Work request: If a line in the data below contains the word "Texture", copy it out.

Dataset entries
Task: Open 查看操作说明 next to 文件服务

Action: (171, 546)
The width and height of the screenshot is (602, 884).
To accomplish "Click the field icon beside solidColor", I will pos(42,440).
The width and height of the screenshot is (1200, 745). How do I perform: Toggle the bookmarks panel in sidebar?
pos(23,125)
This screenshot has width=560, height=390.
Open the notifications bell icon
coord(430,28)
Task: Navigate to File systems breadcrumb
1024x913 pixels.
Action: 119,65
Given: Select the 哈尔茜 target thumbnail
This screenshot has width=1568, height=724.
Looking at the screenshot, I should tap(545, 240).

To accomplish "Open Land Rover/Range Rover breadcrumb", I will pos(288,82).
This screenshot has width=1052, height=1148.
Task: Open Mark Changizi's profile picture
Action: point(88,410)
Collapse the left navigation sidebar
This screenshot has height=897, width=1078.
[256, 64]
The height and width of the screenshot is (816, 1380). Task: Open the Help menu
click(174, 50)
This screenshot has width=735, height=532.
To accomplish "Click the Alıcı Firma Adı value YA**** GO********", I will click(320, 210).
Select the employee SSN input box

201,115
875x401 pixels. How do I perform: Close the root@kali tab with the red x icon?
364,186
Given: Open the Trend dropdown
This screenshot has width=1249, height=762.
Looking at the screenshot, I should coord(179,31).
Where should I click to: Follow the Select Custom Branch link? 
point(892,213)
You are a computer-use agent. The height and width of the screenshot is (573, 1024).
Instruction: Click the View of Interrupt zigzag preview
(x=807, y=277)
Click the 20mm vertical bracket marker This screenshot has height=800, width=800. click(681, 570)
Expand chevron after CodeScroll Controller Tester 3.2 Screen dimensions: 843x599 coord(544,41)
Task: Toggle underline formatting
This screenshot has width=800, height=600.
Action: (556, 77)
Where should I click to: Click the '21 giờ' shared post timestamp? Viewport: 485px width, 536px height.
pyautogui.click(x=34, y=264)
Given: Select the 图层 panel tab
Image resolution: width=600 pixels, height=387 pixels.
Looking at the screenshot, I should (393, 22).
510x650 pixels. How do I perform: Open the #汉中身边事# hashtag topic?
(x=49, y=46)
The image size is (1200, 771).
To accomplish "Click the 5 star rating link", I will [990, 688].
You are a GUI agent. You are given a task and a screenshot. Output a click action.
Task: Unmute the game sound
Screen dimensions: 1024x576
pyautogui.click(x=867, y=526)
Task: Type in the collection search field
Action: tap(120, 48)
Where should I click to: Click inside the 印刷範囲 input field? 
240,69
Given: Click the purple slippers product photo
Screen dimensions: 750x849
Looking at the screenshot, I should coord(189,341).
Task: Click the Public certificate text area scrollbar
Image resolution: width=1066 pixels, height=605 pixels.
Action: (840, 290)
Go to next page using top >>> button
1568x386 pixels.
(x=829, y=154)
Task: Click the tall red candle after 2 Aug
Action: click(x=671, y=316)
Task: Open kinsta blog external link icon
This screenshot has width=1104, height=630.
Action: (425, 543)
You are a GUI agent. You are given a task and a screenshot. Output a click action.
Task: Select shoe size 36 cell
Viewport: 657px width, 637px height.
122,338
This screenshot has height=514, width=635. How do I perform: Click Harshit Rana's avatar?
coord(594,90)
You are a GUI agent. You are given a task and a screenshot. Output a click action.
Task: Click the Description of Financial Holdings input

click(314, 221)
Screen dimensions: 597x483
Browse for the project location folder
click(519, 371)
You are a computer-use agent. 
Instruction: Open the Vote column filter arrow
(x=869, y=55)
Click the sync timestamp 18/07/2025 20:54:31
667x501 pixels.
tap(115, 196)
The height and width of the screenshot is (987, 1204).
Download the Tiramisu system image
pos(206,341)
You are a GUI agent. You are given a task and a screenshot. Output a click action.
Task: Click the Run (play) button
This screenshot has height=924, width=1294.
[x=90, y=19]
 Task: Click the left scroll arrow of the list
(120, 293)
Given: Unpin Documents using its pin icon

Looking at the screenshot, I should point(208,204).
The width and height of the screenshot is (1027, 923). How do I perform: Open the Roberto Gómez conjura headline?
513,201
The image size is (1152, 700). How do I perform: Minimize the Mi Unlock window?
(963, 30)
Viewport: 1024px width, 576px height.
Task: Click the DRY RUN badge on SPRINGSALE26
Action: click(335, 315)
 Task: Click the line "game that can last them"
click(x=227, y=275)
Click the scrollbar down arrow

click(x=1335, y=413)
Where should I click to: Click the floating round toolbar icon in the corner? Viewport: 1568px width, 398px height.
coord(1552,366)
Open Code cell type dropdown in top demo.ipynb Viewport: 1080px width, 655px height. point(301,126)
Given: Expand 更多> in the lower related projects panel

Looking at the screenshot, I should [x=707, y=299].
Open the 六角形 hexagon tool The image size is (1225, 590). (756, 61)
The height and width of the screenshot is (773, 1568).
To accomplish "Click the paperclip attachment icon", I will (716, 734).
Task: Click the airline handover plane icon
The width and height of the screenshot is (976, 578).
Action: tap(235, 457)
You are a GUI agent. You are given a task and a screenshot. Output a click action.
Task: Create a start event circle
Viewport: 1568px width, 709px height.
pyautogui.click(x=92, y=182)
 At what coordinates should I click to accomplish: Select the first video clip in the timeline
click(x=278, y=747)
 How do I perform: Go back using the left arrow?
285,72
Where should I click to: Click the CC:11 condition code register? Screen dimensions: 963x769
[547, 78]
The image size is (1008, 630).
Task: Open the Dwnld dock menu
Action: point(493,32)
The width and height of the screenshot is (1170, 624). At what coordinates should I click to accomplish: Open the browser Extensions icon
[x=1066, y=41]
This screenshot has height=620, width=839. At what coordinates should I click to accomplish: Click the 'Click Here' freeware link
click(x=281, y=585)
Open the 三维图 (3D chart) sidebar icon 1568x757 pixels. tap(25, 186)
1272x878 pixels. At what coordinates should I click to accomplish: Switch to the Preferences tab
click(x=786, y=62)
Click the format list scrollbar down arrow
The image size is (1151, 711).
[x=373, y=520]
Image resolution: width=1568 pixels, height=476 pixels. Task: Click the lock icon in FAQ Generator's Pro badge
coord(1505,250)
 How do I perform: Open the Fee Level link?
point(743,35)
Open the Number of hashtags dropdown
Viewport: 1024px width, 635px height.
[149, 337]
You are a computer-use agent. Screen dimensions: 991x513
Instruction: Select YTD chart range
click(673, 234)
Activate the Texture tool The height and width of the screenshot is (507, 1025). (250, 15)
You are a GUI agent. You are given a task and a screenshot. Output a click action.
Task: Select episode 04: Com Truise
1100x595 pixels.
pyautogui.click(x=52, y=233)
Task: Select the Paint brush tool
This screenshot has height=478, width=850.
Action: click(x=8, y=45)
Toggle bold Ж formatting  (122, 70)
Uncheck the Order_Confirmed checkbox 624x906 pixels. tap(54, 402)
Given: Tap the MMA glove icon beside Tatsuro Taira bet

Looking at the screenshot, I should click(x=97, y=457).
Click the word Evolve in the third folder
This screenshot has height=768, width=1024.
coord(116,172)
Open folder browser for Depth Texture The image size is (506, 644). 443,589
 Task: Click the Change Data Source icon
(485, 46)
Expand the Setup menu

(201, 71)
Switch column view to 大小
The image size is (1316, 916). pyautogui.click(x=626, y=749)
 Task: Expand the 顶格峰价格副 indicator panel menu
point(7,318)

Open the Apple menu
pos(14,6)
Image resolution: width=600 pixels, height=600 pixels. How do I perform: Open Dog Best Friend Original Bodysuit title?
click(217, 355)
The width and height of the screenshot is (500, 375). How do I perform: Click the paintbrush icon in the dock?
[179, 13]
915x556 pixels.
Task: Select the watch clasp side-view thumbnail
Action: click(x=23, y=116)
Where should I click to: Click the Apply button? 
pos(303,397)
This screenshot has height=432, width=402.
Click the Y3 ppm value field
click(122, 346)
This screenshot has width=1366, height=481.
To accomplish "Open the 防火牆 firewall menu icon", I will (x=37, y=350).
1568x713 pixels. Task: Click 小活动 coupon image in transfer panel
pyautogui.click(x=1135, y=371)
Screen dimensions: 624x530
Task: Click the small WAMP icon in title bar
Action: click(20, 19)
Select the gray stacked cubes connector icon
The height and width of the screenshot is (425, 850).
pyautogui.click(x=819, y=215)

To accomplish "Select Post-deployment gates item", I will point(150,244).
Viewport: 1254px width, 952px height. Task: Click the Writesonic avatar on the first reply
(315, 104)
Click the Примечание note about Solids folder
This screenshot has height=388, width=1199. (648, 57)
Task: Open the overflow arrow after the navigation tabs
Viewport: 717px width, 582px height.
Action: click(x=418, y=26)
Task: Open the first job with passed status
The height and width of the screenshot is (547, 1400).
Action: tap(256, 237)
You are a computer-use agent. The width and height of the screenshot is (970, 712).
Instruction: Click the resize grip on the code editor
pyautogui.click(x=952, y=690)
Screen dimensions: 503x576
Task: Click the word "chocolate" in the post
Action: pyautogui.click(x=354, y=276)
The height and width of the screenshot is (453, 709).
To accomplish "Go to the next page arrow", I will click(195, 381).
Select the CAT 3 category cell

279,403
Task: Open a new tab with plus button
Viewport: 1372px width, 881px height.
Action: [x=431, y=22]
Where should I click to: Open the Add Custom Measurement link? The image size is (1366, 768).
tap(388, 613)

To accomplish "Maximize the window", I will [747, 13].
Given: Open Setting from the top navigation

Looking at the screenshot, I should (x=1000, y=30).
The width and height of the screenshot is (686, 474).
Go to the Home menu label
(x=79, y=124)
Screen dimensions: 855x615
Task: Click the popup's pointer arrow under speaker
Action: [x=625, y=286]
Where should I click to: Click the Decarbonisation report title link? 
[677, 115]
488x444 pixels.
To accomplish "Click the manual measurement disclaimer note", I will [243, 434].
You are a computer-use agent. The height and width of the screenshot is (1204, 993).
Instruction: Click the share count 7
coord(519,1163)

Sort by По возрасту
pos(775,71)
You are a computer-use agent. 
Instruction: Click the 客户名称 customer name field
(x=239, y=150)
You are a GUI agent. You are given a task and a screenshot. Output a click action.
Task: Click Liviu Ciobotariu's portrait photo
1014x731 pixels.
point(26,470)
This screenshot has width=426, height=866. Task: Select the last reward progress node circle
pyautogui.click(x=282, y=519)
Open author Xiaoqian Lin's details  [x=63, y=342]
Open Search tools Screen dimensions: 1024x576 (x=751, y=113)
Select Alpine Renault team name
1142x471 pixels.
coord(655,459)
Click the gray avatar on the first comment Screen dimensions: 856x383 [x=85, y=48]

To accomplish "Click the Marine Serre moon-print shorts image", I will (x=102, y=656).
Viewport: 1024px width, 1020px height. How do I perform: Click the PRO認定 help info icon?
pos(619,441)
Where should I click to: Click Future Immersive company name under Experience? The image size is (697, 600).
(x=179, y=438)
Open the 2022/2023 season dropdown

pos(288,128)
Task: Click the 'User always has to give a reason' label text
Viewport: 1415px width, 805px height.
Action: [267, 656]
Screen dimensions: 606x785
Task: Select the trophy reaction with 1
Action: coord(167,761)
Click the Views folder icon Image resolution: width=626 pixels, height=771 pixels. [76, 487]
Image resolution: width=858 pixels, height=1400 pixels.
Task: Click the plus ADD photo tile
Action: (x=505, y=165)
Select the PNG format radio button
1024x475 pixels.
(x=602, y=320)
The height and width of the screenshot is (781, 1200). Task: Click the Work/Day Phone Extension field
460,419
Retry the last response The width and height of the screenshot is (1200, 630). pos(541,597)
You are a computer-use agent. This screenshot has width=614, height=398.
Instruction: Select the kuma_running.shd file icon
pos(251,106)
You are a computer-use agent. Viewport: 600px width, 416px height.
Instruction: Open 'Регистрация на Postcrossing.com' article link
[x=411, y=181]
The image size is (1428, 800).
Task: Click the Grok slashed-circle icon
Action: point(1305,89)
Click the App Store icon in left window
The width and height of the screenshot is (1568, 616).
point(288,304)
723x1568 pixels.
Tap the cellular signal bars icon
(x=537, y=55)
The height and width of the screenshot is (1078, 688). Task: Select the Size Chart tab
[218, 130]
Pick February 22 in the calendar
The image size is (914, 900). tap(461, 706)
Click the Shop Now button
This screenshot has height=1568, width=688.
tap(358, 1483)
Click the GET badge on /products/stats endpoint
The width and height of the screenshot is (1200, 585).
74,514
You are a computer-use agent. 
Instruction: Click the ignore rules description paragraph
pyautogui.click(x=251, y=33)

Answer space:
Activate the Texture tool The height and width of the screenshot is (507, 1025). (250, 15)
Open folder browser for Depth Texture The image size is (506, 644). 443,589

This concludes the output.